Although we do know factors may influence them like temperature pressure or the amount of alcohol we consume or stress we do not know exactly what will occur due to the complexities involved.

The thought of connecting God and Chaos brings us back to the influence of the Holy Spirit, who is compared in a number of examples in the bible with nonlinear phenomena such as: the wind, breath, fire and water. 

John 3:8 The wind blows where it wishes, and you hear its sound, but you do not know where it comes from or where it goes. So it is with everyone who is born of the Spirit.”
In fact the word given to the study of the Holy Spirit is “Pneumatology” from the Greek word for “Breath or Sprit”

If we are to look for or search for the work of the Holy Spirit and God in our communities and the world, we perhaps should be open to the idea that we will find God at work not by looking for organisations and structures and institutions but in rather by looking for the results of where the “Wind” or “Pneuma” of God is having an effect.

Just as John the Baptist sent his disciples to Jesus to inquire of Jesus as to who he was.
 “John the Baptist has sent us to you, saying, ‘Are you the one who is to come, or shall we look for another?
Go and tell John what you have seen and heard: the blind receive their sight, the lame walk, lepers are cleansed, and the deaf hear, the dead are raised up, the poor have good news preached to them. Luke 7: 20-23

i.e. to identify where God is at work we should look for signs of healing and cleansing.

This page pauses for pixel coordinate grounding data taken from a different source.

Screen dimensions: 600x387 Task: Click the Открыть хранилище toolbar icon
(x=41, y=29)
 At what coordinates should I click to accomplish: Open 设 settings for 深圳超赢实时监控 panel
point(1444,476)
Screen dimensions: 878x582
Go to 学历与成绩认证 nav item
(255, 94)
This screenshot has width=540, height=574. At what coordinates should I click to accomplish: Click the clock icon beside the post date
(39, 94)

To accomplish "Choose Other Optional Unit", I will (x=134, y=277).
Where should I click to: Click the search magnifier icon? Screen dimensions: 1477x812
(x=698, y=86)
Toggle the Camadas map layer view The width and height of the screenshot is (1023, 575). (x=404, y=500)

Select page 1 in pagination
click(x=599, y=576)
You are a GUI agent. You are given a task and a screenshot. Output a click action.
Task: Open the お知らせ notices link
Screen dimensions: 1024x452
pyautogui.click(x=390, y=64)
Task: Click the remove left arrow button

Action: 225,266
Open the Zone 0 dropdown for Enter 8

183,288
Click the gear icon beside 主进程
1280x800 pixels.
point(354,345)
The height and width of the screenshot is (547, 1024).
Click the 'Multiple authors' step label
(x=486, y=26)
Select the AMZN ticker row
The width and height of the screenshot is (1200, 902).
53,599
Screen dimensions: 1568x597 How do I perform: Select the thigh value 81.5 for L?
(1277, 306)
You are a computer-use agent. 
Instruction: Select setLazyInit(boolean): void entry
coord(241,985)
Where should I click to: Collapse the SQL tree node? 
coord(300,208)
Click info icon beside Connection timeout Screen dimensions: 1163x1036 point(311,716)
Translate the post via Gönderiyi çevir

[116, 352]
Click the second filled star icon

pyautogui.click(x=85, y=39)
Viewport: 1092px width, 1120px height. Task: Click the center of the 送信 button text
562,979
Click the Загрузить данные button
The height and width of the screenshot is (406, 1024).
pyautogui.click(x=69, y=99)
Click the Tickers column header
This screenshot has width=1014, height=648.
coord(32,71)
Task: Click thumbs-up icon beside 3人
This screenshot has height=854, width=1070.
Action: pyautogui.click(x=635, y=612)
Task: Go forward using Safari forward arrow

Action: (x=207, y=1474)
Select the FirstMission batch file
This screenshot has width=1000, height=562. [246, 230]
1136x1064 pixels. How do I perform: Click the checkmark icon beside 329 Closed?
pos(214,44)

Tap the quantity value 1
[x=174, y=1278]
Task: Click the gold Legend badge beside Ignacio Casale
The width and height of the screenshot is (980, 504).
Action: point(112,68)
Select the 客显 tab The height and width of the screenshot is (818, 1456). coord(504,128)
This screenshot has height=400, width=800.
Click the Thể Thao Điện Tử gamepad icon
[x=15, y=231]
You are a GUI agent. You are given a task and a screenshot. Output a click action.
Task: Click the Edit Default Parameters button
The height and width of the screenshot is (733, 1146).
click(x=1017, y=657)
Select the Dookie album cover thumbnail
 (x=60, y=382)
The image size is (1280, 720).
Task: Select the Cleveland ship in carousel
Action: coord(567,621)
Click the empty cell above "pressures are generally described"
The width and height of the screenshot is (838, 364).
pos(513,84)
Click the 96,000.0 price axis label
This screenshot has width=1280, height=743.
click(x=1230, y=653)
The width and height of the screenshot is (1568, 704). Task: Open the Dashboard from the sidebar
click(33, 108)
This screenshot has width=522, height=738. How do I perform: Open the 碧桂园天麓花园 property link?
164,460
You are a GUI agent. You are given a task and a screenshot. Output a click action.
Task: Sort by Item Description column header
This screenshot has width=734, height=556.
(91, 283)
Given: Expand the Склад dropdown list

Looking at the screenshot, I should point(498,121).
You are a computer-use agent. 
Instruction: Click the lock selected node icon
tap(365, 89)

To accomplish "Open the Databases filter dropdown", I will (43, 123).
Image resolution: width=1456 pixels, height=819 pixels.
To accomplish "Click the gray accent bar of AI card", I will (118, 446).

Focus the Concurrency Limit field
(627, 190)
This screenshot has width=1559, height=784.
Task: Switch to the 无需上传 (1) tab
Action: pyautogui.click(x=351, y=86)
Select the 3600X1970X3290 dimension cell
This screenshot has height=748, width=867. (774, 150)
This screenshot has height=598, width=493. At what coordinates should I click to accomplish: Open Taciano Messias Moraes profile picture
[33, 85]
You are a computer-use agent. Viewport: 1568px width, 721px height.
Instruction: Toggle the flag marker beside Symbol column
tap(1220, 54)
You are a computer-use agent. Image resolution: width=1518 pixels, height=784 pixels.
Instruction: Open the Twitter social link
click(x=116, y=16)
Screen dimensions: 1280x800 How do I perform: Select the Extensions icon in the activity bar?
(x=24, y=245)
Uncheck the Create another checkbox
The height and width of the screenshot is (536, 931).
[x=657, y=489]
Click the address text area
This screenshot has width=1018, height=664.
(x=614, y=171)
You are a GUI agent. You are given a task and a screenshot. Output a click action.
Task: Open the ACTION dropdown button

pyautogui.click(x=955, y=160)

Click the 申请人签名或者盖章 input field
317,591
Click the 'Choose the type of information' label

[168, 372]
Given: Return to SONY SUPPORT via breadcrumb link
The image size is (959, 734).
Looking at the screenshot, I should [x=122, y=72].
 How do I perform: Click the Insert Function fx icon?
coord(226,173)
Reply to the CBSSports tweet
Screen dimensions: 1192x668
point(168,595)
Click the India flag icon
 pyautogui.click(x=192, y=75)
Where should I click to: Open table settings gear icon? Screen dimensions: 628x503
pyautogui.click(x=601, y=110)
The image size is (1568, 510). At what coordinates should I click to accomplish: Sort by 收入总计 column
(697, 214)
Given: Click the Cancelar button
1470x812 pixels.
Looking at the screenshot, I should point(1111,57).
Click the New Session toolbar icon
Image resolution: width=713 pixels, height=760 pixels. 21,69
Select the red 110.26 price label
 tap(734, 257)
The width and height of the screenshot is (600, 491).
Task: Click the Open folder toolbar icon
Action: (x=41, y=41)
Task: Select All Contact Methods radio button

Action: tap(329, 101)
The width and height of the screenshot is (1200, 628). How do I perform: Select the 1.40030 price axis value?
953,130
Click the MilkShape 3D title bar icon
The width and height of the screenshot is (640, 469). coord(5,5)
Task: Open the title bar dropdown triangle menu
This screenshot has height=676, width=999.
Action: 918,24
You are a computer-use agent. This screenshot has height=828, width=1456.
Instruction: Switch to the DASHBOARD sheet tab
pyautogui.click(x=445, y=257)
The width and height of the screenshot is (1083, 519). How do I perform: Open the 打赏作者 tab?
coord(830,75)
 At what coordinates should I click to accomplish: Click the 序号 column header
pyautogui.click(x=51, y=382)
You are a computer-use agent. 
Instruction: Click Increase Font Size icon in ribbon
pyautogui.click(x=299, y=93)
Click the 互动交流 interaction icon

As God is ahead of us in mission and his spirit is blowing where he wills we can expect to find the effects of his influence in the most unlikely of places and that he uses the most unlikely of people.  Jesus emphasized this by telling the story of the Good Samaritan in Luke 10:25-37

This implies a challenge to us in following his call on our lives, to follow him and to join in with what he is doing in the world; in proclaiming good news to the poor, recovering of sight to the blind, liberty to those who are oppressed and in proclaiming the year of the Lord's favour.” That in doing this we may find ourselves working with people we least expect or on project that we would never have imagined we would be working on. 

It perhaps also means that the process of following God's call is more akin to sailing a boat on a rough and changeable ocean, where we have to trim our sails to an ever changing wind direction in choppy water containing strong currents rather than following a rigid plan.

I also believe that if we are more concerned with order and structures the likelihood  is that we in effect are trying to control what God is doing rather than in the words of a popular hymn, allowing ourselves to be directed by the wind of Jesus in our lives; the chorus of the Hymn by Robin Mark. Jesus Be the Centre. Invites us to ask the Holy Spirit to:

Be the fire in my heart
Be the wind in these sails
Be the reason that I live

Perhaps if churches followed this approach the illustration of this would be one that resembles a shoal of fish or a murmuration of starlings where the collective knowledge responds to the stimuli around it, i.e. the relationships within in are fluid, responsive and flexible to the directing of the wind of God rather than rigid and hierarchical.